(TEXTO DE APOIO):
------------------------------

Câmara de Vereadores de Guaíba

PARECER JURÍDICO

PROCESSO : Projeto de Lei do Executivo n.º 082/2022
PROPONENTE : Executivo Municipal
     
PARECER : Nº 436/2022
REQUERENTE : #REQUERENTE#

"Altera a Lei Municipal nº 2.866/2012 que Dispõe sobre o Plano de Carreira do Servidor Público Efetivo Ativo da Administração Pública Direta e Indireta do Município de Guaíba e a Lei Municipal n.º 2.734/2011 que Reestrutura o Plano de Carreira e de Remuneração do Magistério Público do Município e dá outras providências"

1. Relatório:

O Executivo Municipal apresentou o Projeto de Lei nº 082/2022 à Câmara Municipal, que altera a Lei Municipal nº 2.866/2012, a qual dispõe sobre o Plano de Carreira do Servidor Público Efetivo Ativo da Administração Pública Direta e Indireta do Município de Guaíba, e altera a Lei Municipal nº 2.734/2011, que reestrutura o Plano de Carreira e de Remuneração do Magistério Público do Município de Guaíba. A proposição foi encaminhada à Procuradoria pela Presidência para análise nos termos do artigo 105 do Regimento Interno.

2. FUNÇÕES DA PROCURADORIA JURÍDICA:

A Procuradoria Jurídica da Câmara de Guaíba, órgão consultivo com previsão no art. 3º da Lei Municipal nº 3.687/18, exerce as funções de assessoramento jurídico e de orientação da Mesa Diretora, da Presidência da Casa e dos setores legislativos, através da emissão de pareceres escritos e verbais, bem como de opiniões fundamentadas objetivando a tomada de decisões, por meio de reuniões, de manifestações escritas e de aconselhamentos. Trata-se de órgão público que, embora não detenha competência decisória, orienta juridicamente o gestor público e os setores legislativos, sem caráter vinculante.

Os pareceres jurídicos são atos resultantes do exercício da função consultiva desta Procuradoria, no sentido de alertar para eventuais inconformidades que possam estar presentes. Conforme leciona Hely Lopes Meirelles na obra Direito Administrativo Brasileiro, 41ª ed., Malheiros Editores: São Paulo, 2015, p. 204, “O parecer tem caráter meramente opinativo, não vinculando a Administração ou os particulares à sua motivação ou conclusões, salvo se aprovado por ato subsequente. Já, então, o que subsiste como ato administrativo não é o parecer, mas, sim, o ato de sua aprovação, que poderá revestir a modalidade normativa, ordinatória, negocial ou punitiva.”

Desse modo, a função consultiva desempenhada por esta Procuradoria com base no art. 3º da Lei Municipal nº 3.687/18 – que dispõe sobre a organização administrativa da Câmara Municipal de Guaíba – não é vinculante, motivo pelo qual é possível, se for o caso, que os agentes políticos formem suas próprias convicções em discordância com as opiniões manifestadas por meio do parecer jurídico.

------------------------------

(EXERCÍCIOS PROPOSTOS):
1) Segundo o parecer jurídico, em que artigo de qual lei está prevista a Procuradoria Jurídica da Câmara de Guaíba?
2) Transcreva do parecer jurídico o trecho começando por "O Executivo Municipal" e seguindo até "do Regimento Interno.".

(AMOSTRA DE DADOS):
------------------------------

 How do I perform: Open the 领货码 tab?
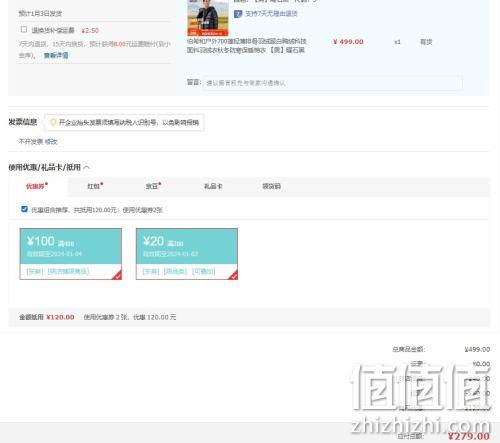coord(271,186)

------------------------------

(SOLUÇÕES COMENTADAS):
1) No art. 3º da Lei Municipal nº 3.687/18.

2)
O Executivo Municipal apresentou o Projeto de Lei nº 082/2022 à Câmara Municipal, que altera a Lei Municipal nº 2.866/2012, a qual dispõe sobre o Plano de Carreira do Servidor Público Efetivo Ativo da Administração Pública Direta e Indireta do Município de Guaíba, e altera a Lei Municipal nº 2.734/2011, que reestrutura o Plano de Carreira e de Remuneração do Magistério Público do Município de Guaíba. A proposição foi encaminhada à Procuradoria pela Presidência para análise nos termos do artigo 105 do Regimento Interno.